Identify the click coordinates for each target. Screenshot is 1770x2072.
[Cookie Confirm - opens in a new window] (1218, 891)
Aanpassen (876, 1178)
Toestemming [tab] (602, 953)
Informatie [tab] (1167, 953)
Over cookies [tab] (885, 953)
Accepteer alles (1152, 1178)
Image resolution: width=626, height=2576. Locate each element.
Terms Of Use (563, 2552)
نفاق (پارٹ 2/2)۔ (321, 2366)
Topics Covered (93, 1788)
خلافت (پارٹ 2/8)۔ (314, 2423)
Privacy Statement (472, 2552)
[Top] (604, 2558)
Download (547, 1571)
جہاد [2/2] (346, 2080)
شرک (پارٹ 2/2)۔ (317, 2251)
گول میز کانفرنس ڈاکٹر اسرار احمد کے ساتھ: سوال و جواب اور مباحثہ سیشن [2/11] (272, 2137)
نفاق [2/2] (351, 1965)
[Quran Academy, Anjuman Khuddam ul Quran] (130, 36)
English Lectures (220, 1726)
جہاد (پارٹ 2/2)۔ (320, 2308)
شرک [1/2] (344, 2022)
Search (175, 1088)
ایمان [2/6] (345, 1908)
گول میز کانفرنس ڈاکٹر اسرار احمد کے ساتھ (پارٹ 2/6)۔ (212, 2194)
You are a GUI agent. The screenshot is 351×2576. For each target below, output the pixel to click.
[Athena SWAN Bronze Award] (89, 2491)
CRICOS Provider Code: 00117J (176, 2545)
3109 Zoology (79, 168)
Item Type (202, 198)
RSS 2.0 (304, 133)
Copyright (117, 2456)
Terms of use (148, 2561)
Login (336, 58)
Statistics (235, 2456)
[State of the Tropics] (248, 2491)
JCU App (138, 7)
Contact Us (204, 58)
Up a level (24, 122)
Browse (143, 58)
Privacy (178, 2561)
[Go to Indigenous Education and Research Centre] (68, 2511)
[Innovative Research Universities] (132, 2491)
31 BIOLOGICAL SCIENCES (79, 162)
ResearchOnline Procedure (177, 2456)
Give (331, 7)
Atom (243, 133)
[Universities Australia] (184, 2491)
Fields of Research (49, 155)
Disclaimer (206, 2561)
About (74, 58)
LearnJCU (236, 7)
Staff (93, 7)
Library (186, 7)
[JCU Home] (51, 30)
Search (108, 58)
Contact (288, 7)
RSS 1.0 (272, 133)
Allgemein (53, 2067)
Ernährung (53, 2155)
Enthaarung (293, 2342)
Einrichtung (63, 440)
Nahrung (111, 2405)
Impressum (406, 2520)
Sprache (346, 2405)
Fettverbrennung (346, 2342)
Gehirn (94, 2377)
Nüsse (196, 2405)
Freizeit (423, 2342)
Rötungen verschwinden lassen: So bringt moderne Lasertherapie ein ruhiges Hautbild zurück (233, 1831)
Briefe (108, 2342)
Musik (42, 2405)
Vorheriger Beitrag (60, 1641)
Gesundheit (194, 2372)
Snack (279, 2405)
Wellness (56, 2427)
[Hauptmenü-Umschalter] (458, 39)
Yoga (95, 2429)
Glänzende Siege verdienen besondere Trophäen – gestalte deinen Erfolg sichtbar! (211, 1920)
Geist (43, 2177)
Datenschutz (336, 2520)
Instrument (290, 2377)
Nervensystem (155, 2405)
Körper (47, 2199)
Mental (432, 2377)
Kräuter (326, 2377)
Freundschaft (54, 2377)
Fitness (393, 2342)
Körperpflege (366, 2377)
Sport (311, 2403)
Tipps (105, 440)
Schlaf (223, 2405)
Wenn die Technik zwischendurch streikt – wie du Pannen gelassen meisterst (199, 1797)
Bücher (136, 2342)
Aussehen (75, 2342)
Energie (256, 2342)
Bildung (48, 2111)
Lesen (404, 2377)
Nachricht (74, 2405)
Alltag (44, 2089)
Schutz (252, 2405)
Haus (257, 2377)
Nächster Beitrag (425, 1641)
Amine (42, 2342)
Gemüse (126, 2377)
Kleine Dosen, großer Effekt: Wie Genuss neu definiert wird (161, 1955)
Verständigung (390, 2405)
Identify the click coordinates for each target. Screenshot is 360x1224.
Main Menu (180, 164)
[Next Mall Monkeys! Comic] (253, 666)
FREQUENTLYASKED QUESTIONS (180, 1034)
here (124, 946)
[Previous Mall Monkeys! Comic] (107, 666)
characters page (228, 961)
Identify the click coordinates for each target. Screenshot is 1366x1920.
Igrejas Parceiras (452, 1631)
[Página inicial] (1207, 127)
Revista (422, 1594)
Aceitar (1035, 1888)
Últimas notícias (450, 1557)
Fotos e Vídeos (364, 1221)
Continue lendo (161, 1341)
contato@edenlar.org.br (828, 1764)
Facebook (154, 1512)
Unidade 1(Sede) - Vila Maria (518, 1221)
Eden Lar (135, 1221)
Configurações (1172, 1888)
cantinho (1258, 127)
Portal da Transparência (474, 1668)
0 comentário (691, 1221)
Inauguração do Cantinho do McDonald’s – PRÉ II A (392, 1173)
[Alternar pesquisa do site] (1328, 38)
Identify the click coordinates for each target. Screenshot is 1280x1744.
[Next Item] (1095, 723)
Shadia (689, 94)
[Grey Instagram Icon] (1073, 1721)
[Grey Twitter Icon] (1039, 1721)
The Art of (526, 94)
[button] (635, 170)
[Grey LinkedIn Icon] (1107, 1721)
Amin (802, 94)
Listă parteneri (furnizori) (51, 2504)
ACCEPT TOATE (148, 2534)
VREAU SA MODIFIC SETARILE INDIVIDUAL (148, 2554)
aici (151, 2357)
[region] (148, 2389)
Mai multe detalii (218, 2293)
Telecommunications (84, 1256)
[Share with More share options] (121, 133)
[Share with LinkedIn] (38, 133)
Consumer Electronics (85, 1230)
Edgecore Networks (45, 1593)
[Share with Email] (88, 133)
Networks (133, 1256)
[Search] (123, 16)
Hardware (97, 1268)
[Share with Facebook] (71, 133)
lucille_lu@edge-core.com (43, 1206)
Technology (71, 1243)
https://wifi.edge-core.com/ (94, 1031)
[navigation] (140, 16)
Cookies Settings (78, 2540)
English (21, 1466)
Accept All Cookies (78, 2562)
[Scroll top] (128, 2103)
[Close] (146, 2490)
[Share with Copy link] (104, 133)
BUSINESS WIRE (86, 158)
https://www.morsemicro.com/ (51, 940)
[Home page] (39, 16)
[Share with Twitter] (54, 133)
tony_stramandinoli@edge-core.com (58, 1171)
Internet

·····

#### What is required:
Reproduce word for word the material above, starting with the line that has "[Alternar pesquisa do site] (1328, 38)" and stopping after the line that has "https://www.morsemicro.com/ (51, 940)".

#### The answer:
[Alternar pesquisa do site] (1328, 38)
Identify the click coordinates for each target. Screenshot is 1280x1744.
[Next Item] (1095, 723)
Shadia (689, 94)
[Grey Instagram Icon] (1073, 1721)
[Grey Twitter Icon] (1039, 1721)
The Art of (526, 94)
[button] (635, 170)
[Grey LinkedIn Icon] (1107, 1721)
Amin (802, 94)
Listă parteneri (furnizori) (51, 2504)
ACCEPT TOATE (148, 2534)
VREAU SA MODIFIC SETARILE INDIVIDUAL (148, 2554)
aici (151, 2357)
[region] (148, 2389)
Mai multe detalii (218, 2293)
Telecommunications (84, 1256)
[Share with More share options] (121, 133)
[Share with LinkedIn] (38, 133)
Consumer Electronics (85, 1230)
Edgecore Networks (45, 1593)
[Share with Email] (88, 133)
Networks (133, 1256)
[Search] (123, 16)
Hardware (97, 1268)
[Share with Facebook] (71, 133)
lucille_lu@edge-core.com (43, 1206)
Technology (71, 1243)
https://wifi.edge-core.com/ (94, 1031)
[navigation] (140, 16)
Cookies Settings (78, 2540)
English (21, 1466)
Accept All Cookies (78, 2562)
[Scroll top] (128, 2103)
[Close] (146, 2490)
[Share with Copy link] (104, 133)
BUSINESS WIRE (86, 158)
https://www.morsemicro.com/ (51, 940)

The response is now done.